18.10.2022: Redebeitrag bei der Abschlussdemonstration der
Kurdistantage
Die Rolle der BRD
„Kurdistan verteidigen“ – unter diesem Motto gehen wir heute auf die
Straße. Im Kampf um Befreiung und gegen Ausbeutung und Unterdrückung
sind die kurdische Bewegung und gerade auch die Revolution in Rojava
ein Bezugspunkt für Revolutionär*innen auf der ganzen Welt geworden.
Die Errungenschaften, genauso wie die Rückschläge und Fehler dienen
als Inspiration und können uns unglaublich viel lehren. In der BRD,
wie auch in vielen anderen imperialistischen Ländern, kommt noch
eine Besonderheit dazu, die wir beachten müssen: Der deutsche Staat
ist an der Unterdrückung von Kurd*innen und an Militärschlägen auf
kurdische Gebiete maßgeblich beteiligt.
::::::
SCHRIFTLICHE AUFGABE 1:
Passen diese Aussagen zum Redebeitrag? Antworte jeweils mit Ja oder Nein und zitiere die Worte, die es entscheiden.
(a) Das Motto der Demonstration lautet „Kurdistan verteidigen“.
(b) Nur die Errungenschaften der kurdischen Bewegung dienen als Inspiration.
(c) Der deutsche Staat ist an Militärschlägen auf kurdische Gebiete beteiligt.
SCHRIFTLICHE AUFGABE 2: Für wen sind die kurdische Bewegung und die Revolution in Rojava laut dem Redebeitrag ein Bezugspunkt geworden?
SCHRIFTLICHE AUFGABE 3: Mach mit dem Redebeitrag über Kurdistan und die Rolle der BRD nach dessen letztem Satz weiter.
::::::
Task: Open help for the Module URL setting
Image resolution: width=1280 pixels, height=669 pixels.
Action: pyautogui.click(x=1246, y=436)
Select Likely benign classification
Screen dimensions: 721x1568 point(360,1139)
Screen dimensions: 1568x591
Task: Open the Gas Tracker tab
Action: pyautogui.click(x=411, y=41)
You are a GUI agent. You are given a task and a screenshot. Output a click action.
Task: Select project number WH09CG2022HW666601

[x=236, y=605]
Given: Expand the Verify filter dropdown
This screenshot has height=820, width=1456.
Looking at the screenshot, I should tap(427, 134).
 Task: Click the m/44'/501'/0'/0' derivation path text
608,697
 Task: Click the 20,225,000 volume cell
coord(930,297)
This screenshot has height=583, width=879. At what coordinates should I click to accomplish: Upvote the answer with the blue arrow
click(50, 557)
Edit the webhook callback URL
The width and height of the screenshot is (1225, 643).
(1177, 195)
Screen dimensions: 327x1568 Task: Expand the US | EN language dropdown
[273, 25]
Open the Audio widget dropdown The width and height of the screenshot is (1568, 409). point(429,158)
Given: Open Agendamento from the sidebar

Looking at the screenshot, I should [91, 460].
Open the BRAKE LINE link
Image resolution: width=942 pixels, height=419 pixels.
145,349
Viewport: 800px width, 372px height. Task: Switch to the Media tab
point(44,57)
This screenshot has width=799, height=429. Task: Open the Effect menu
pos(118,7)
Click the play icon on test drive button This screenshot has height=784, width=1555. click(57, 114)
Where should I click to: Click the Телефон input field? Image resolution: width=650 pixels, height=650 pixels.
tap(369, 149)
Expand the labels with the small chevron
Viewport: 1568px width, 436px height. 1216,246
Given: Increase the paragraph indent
::::::
ANTWORT 1:
(a) Ja: „„Kurdistan verteidigen“ – unter diesem Motto gehen wir heute auf die Straße.“
(b) Nein: „Die Errungenschaften, genauso wie die Rückschläge und Fehler dienen als Inspiration“
(c) Ja: „Der deutsche Staat ist an der Unterdrückung von Kurd*innen und an Militärschlägen auf kurdische Gebiete maßgeblich beteiligt.“

ANTWORT 2: Für Revolutionär*innen auf der ganzen Welt.

ANTWORT 3:
Bereits im 19. Jahrhundert bestand eine enge Beziehung zwischen dem
damaligen Deutschen Reich und dem Osmanischen Reich, was das stille
Zuschauen beim Genozid an Armenier*innen im 1. Weltkrieg erklärt.
Heute ist die BRD neben den USA die wichtigste unterstützende Kraft
der Türkei in der Bekämpfung kurdischer Aufstände.
Die Gründe dafür sind einfach: Zunächst ist die Türkei durch ihre
NATO-Mitgliedschaft an viele westliche – vor allem westeuropäische –
Länder gebunden. Zwischen Europa und dem Nahen Osten liegend besitzt
Kurdistan eine geostrategische Lage als Tor zu den dortigen
rohstoffreichen Regionen. Dazu kommt, dass die Türkei über
Jahrzehnte hinweg abhängig von Importen aus der BRD geworden ist.
Zwar gibt es für deutsche Unternehmen auch zahlreiche andere
Absatzmärkte, die sie bedienen können, aus wirtschaftlicher Sicht
ist es jedoch nicht in ihrem Interesse, die guten Beziehungen zum
türkischen Staat durch die Unterstützung des kurdischen
Befreiungskampfes langzeitig zu gefährden.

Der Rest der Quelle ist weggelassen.